Ukraine’s local chapter of the Bitcoin Foundation has spoken out against a recent statement by the central bank concerning the legal status of bitcoin in the country.
In a document issued last month, the National Bank of Ukraine (NBU) says it considers bitcoin “a money substitute that has no real value, and cannot be used by individuals and legal entities in Ukraine as a mean of payment”.
The central bank continues that bitcoin is a “high risk factor” in financial transactions and that the institution has no responsibility for transactions made with the use of cryptocurrency and any potential losses incurred by the contracting sides.
The warning echoes a number of similar statements made by central banks from around the world, including Argentina, Columbia and Thailand, along with many others.
However, there has been some confusion over whether the bank meant to imply that bitcoin use is actually illegal or whether it was merely saying the digital currency is not legal tender.
Bitcoin Foundation Ukraine has recently given its opinion on the matter, saying that the NBU’s statement does not contain a direct prohibition of cryptocurrency use, but is merely a reminder that the national currency, the Ukranian hryvnia, is the only official means of payment.
The chapter said in a statement:
“The NBU (mistakenly) believes bitcoin is a surrogate currency and has no intention to recognise, regulate, delegalize bitcoin. In other words, this means bitcoin is not forbidden nor illegal, but the NBU would not recommend using it, and would not … provide any support.”
Ruslan Khorin from the BFU told CoinDesk that the Ukrainian government has little understanding of the advantages offered by cryptocurrencies and that the country’s unstable political and economical situation could be key to the future of digital currencies in Ukraine.
However, “the situation is, in general, rather unstable, and both the [banning] of cryptocurrencies or their regulation could happen in the future,” Khorin said.
According to the BFU, it is also currently unclear to the country’s authorities what kind of taxation, if any, should be applied to bitcoin transactions, and, as a result, it “would certainly be difficult to operate a national bitcoin exchange without external clearing connections.”
Ukraine’s financial woes have deepened since the outbreak of the military conflict with pro-Russian forces in the east of the country.

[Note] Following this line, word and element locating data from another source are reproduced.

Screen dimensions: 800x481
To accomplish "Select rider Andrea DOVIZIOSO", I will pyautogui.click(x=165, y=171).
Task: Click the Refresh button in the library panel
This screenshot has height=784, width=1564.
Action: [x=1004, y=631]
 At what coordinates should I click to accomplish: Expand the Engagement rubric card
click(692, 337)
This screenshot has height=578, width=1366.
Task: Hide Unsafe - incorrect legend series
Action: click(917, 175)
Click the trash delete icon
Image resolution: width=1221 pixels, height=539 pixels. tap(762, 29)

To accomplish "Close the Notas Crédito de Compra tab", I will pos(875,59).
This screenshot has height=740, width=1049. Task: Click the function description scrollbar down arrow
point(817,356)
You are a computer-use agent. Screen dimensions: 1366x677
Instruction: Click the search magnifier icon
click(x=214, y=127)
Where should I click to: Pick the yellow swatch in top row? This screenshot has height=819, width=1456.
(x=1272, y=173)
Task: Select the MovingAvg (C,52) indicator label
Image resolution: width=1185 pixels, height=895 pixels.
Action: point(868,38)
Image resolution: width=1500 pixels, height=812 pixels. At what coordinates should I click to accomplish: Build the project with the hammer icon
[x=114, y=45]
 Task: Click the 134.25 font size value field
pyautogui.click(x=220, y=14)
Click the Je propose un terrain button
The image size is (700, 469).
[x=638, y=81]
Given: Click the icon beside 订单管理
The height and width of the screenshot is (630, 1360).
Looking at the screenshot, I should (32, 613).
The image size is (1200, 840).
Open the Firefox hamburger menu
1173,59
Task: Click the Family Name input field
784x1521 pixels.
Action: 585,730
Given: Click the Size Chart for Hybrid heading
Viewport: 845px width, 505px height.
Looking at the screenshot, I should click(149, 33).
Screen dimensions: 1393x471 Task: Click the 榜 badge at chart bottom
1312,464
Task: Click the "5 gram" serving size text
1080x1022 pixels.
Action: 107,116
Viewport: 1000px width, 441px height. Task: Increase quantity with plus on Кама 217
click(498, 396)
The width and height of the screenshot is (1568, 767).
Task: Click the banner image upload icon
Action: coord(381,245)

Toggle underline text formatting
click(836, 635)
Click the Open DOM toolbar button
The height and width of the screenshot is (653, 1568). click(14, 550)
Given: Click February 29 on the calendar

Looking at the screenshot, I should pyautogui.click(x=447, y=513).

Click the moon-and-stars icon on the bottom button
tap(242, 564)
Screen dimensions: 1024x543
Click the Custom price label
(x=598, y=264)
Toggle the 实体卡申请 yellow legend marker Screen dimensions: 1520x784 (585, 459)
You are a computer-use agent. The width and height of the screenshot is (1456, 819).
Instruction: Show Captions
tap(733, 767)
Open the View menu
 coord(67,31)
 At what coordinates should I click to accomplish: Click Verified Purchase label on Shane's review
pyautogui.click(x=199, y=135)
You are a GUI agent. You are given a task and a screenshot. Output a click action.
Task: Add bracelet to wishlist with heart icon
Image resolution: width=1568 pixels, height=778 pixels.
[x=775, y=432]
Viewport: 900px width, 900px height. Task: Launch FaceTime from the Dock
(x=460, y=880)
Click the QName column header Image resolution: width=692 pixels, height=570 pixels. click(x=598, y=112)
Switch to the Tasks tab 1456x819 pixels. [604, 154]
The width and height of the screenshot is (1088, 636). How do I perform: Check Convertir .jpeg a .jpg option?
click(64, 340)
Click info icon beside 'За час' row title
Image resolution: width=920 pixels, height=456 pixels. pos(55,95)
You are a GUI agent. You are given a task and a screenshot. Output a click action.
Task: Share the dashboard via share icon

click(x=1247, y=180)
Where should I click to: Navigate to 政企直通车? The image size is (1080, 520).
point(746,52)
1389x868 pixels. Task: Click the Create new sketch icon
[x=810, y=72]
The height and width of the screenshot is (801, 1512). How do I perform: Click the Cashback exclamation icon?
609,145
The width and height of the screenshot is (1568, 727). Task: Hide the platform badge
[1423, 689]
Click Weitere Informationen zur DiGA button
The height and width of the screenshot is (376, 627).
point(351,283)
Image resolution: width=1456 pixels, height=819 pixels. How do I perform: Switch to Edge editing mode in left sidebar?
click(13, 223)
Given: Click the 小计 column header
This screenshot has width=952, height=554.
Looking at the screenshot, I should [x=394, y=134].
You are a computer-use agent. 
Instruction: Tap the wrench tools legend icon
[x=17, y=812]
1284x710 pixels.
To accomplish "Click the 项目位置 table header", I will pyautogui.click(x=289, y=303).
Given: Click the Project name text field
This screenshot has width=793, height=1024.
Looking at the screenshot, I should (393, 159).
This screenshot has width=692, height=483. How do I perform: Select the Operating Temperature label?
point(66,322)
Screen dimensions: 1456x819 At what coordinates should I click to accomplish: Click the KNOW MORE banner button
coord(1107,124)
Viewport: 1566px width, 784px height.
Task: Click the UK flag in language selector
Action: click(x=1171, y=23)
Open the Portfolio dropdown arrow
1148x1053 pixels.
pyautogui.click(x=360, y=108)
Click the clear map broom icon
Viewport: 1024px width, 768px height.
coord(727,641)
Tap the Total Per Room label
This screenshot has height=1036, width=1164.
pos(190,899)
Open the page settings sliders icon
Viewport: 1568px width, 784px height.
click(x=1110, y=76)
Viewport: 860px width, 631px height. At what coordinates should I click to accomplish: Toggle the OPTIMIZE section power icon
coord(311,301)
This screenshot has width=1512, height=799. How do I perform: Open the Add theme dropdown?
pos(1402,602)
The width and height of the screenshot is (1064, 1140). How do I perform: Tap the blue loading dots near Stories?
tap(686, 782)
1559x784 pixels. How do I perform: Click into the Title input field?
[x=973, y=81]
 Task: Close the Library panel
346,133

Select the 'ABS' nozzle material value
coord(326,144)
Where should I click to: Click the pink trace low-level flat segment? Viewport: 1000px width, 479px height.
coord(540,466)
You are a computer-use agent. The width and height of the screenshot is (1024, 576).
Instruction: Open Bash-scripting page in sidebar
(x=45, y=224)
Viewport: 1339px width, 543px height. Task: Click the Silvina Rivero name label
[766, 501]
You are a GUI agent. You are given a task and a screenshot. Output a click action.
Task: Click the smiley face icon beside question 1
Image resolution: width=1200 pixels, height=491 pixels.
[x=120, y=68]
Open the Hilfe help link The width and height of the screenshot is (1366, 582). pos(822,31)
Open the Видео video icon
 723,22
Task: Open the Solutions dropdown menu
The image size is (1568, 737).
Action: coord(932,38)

In October 2014, the country’s inflation rate was at 19.8%, compared to 0.5% back in January, while Ukraine’s gross domestic product (GDP) contracted by 5.1% in the third quarter of this year, according to data released by the NBU.
On 13th of December, the Ukrainian hryvnia’s interbank rate fell to 15.9 against the US dollar, which represents a devaluation of almost 50% since the beginning of the year, as reported by the local media.
Local observers say that the Ukrainian banking system is becoming increasingly insolvent, with customers withdrawing their deposits amid widespread fears of a financial slump.
Could this unstable financial situation provide a boost for bitcoin, if it is perceived as a safer store of value than the hryvnia?
Khorin said:
“The difficulties endured by the national currency, which has lost more than 50% of its value in comparison to the US dollar could force such a situation that the demand for cryptocurrencies by Ukrainians will increase. But, at the same time, old fashioned politicians might judge it as a threat to the current system.”
Despite opposition to digital currencies by some politicians, Khorin indicated that the outlook for bitcoin is favourable, but that “there is still very much to be done” to raise popular awareness in the broader population.
Furthermore, the grey area that exists regarding taxation of cryptocurrencies would be a hurdle for bitcoin trading, possibly ruling out the appearance of Ukranian exchanges without external clearing connections. Other cryptocurrency startups and developers would likely experience difficulties too, he added.